4. Pick up my dress from the dry cleaners a few weeks late. (Good thing Lisa, the cleaner, is on a first name basis with me and my dog, Judy. She gives us liver biscotti.)
5. Decide if it is appropriate to propose to Kelley or to be proposed to -- even though we've already exchanged rings and agreed to tie the knot.
6. Determine if wanting someone to see me looking hot in my wedding dress is a good enough reason to invite them to the ceremony.
7. All that other stuff about picking a date and a place, etc.

Tuesday, April 05, 2005

Family ties

My freshman year of college, I let myself into my dorm room in Mayflower Hall to find my roommate had removed all my posters of Tori Amos, Rage Against the Machine and Dykes on Bikes (hey, I was 19) and replaced them with nothing. Simply put, she was tired of my shit and my sexual escapades with girls who believed in fairies, boys who sold pot and bald-headed travelers, though I don't remember her being that concise.

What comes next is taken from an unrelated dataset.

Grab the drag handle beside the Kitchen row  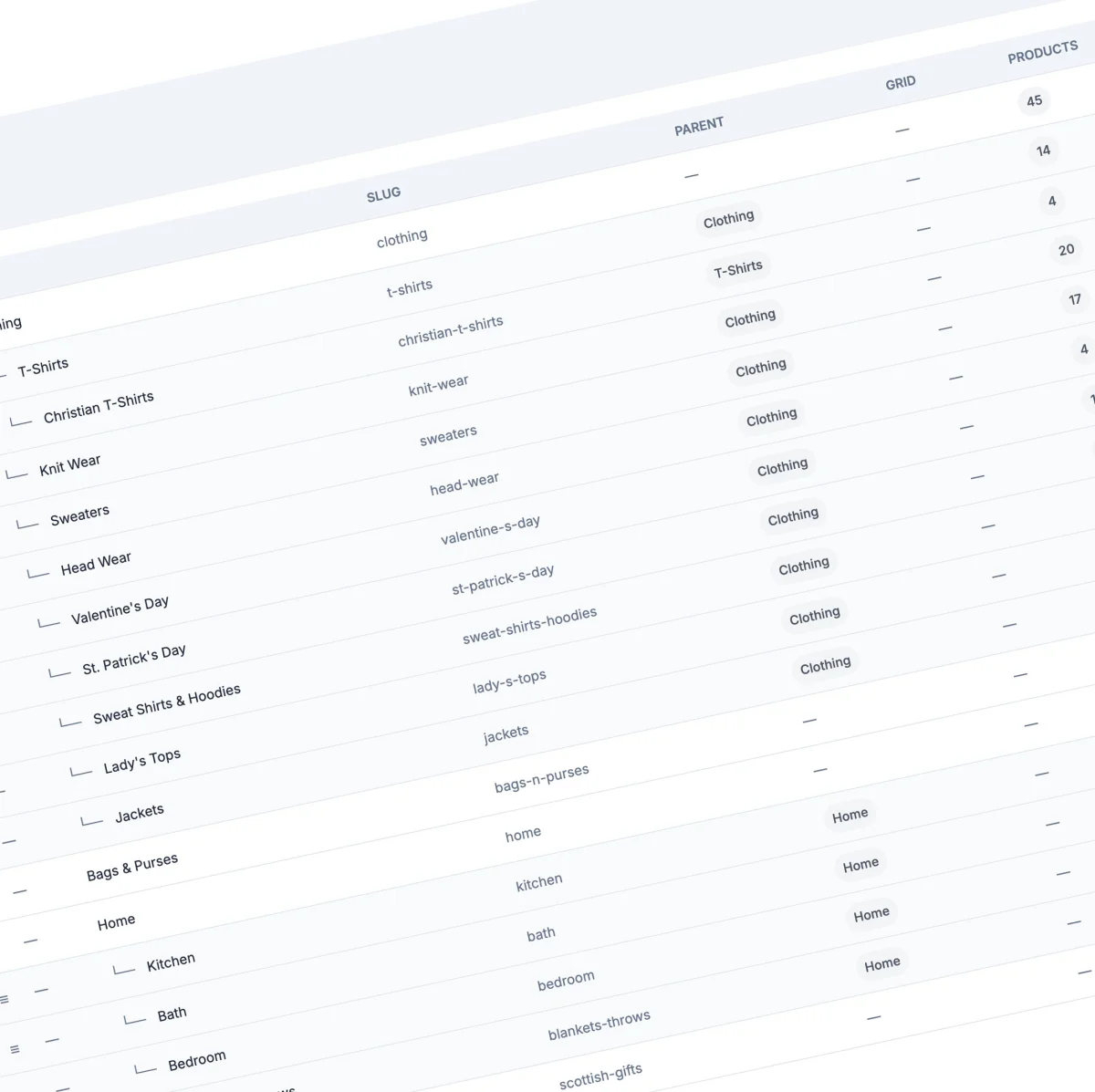(5, 999)
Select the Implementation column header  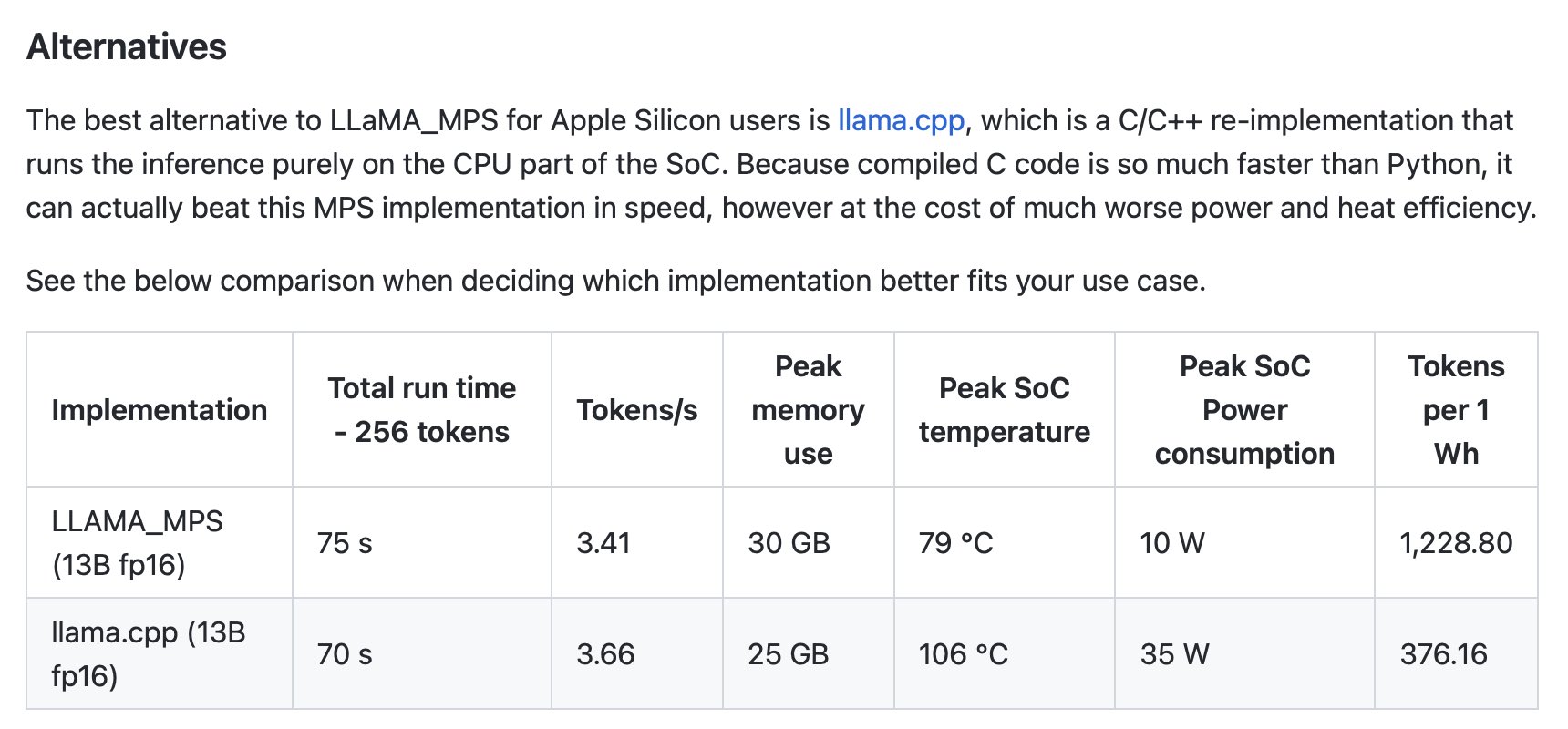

An emotional eruption ensued, and soon I was having a teary-eyed conversation with my mother about my new address, my broken heart and the girl who broke it, who happened not to be my smallminded roommate, but a friend from my high school class.

My mother took the liberty of broadcasting the news to the rest of the family and gave my grandmother an ultimatum: deal with it or lose Kate. I wasn't cut out of the photo albums, and my boyfriends and girlfriends have always been welcomed with hugs and gifts at family gatherings. But my mating (and now nesting) habits are not something I bring up with the extended fam. Par example: Kelley and I vacation in Cape Cod, not Women's Week. My mother knows I danced on a box at a bra party, but the godparents just don't need those details. They have all marveled at my "engagement" ring, but it was a birthday present -- which it was, but whatever.

All of this leads to a question. Which family members do I include in our celebration? Do uber-Catholic and uber-special grandma and grandpa, married for 50+ years, get an invite? Do I wait until they are dead? Am I a total wuss? Erg.

Maybe the "kiss test" is the way to go. I will only invite people whom I feel OK about seeing me lay a sloppy one on my kq.

SWLF seeking wedding planner

I ordered "Gay & Lesbian Weddings" by David Toussaint from Amazon this morning. Toussaint scored a coup d'etat in 2003, publishing the first article on gay weddings in Brides magazine. I trust he advises against rainbow flag themes.

Saturday, April 02, 2005

If our wedding is ...

a karaoke party, we'll sing "Nothing's Going to Stop Us Now," by Jefferson Airplane.